Elemental Weakness
Overview
Section titled “Overview”Some weapons can apply an Elemental Weakness to the things you hit. While a target has a weakness active, all damage of that matching element hits harder, from any source.
There are four weaknesses, one per element: Fire, Frost, Void, and Poison. They’re independent, stack across elements, and wear off on their own after a short time if you stop hitting the target.
Detailed Explanation
Section titled “Detailed Explanation”What it is
Section titled “What it is”An Elemental Weakness is a short-lived debuff that a player puts on a target with a weapon affix. The debuff says “this target takes X% more damage from a specific element.” Anything that deals that element’s damage, whether the wielder’s own attacks, a DOT tick from another source, an environmental hazard, or a different party member’s spell, is amplified while the debuff is active.
The four flavors
Section titled “The four flavors”There is one weakness per element:
- Fire Weakness amplifies fire damage (including lava and ignite DOTs).
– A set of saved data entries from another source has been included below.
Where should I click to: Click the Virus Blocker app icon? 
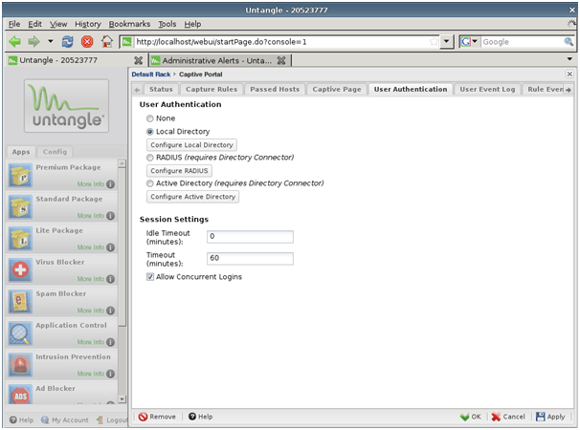20,269
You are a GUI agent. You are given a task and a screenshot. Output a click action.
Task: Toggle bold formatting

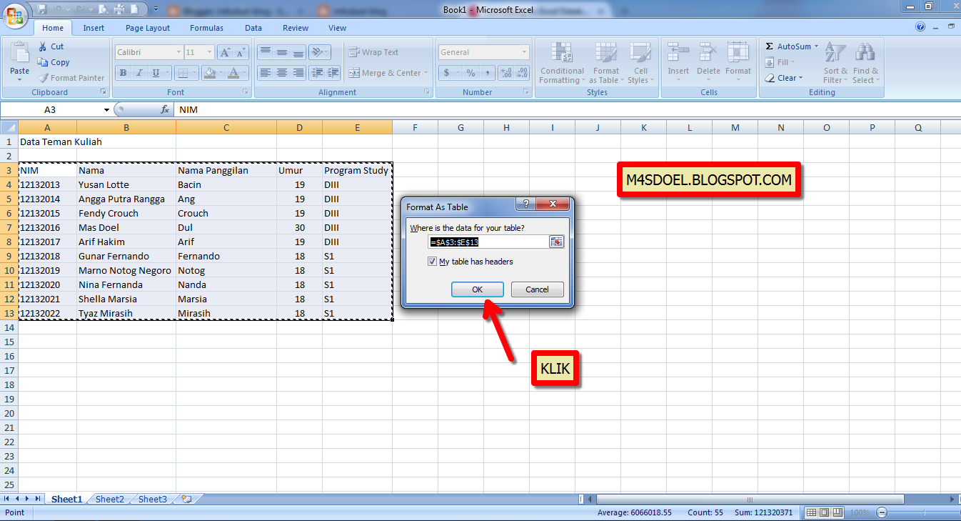pyautogui.click(x=123, y=73)
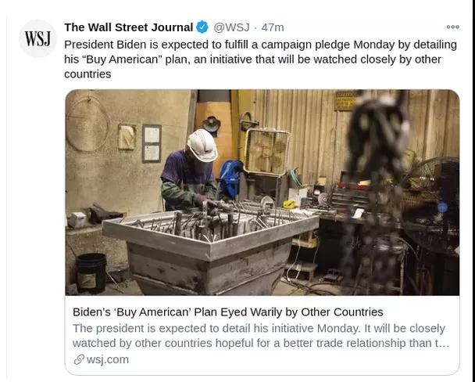The image size is (475, 382).
Task: Click the @WSJ handle
Action: (231, 27)
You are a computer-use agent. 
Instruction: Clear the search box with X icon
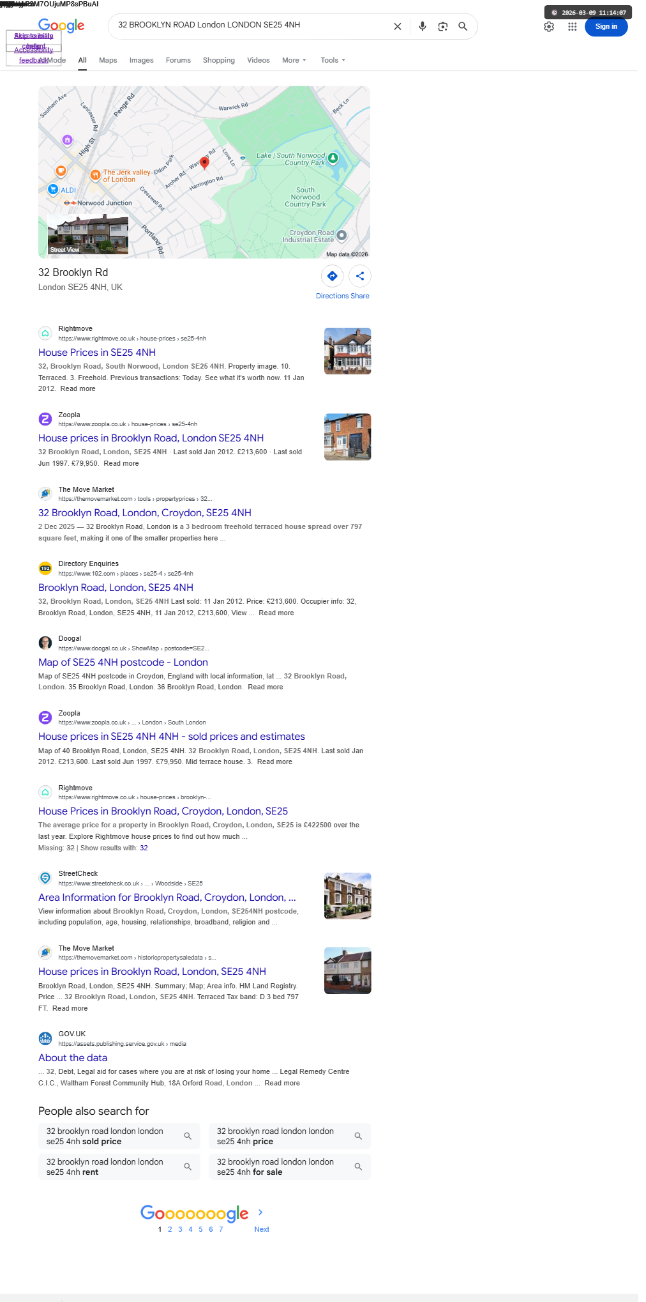pyautogui.click(x=397, y=26)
- Frost Weakness amplifies ice/cold damage (including cold DOTs).
- Poison Weakness amplifies poison damage (including infect DOTs).
- Void Weakness amplifies void damage (including corrupt DOTs).
They’re tracked separately. One target can be suffering from all four at once, and each one only cares about its own element: a Fire Weakness will never amplify frost damage.
Applying it
Section titled “Applying it”Weakness affixes appear on melee and ranged weapons. Every qualifying hit with an affixed weapon refreshes the debuff on whatever you hit. The effect lasts 5 seconds from the most recent hit, so sustained combat keeps it up indefinitely and the particle effect only triggers when it’s freshly applied.
If you hit the same target with multiple different elemental-weakness weapons, each element’s entry is tracked independently. If you re-hit with the same element but a weaker roll, the new (weaker) value replaces the old one: last hit wins, not strongest.
DOT ticks coming off the target (like a fire DOT you already applied) do not refresh weakness. Only fresh incoming hits do. This prevents a single applied DOT from indefinitely keeping its own weakness alive.
How much damage it adds
Section titled “How much damage it adds”Every weakness affix rolls a base multiplier within a range determined by the item’s rarity:
| Rarity | Min Base | Max Base |
|---|---|---|
| Common | 10% | 15% |
| Uncommon | 13% | 20% |
| Rare | 18% | 28% |
| Epic | 25% | 38% |
| Legendary | 30% | 45% |
Within a rarity band, where the roll lands in the range depends on the item’s level (higher item level trends toward the top of the range).
Stat scaling
Section titled “Stat scaling”All four weaknesses scale with the wielder’s Wisdom (WIS). The scaling factor is 0.15 per point of WIS modifier:
effectiveValue = baseValue × (1 + 0.15 × WIS_modifier)So a WIS modifier of +3 boosts a rolled base value by 45% of itself. A Rare weakness rolling a 23% base becomes roughly 0.23 × 1.45 ≈ 33% at +3 WIS.
Softcap
Section titled “Softcap”To prevent stacking into absurd territory at high WIS, the effective value is passed through a softcap with a knee at 60%. Below ~60%, values are nearly linear with the formula above. As the pre-cap value climbs past the knee, returns diminish smoothly along an asymptotic curve, so the multiplier never reaches 100% but gets closer and closer.
You can think of it as: “the formula gives you what you rolled up to about 60%, and after that you’re fighting diminishing returns.”
How the damage math works
Section titled “How the damage math works”When an incoming hit is about to land on a target that has the matching weakness active:
finalDamage = originalDamage × (1 + multiplier)So a multiplier of 0.30 increases the hit by 30%. A 40-damage fire DOT tick on a target with a 30% fire weakness becomes 40 × 1.30 = 52 damage.
Amplification only happens if the incoming damage’s element matches the weakness. Physical, fall, bleed, and other non-elemental sources are unaffected even if an elemental weakness is active on the target.
End-to-end example
Section titled “End-to-end example”A player holds a Rare sword rolled with Fire Weakness at ~23% base. Their WIS modifier is +2, so effective weakness is roughly 0.23 × 1.30 ≈ 30% (softcap is a rounding error here because it’s well below the 60% knee).
- Player hits the target with the sword. Fire Weakness is applied for 5 seconds; the fire-weakness particle effect plays.
- The same player’s Ignite DOT (from another affix) ticks for 40 fire damage. Because the target has Fire Weakness, the tick becomes
40 × 1.30 = 52damage. - A party member launches a frost spell for 50 damage. Target has no Frost Weakness, so the frost damage is unchanged: 50.
- Player keeps meleeing; each qualifying hit refreshes Fire Weakness’s 5-second timer.
- Player stops attacking for 5+ seconds. Fire Weakness expires; subsequent fire damage is no longer amplified.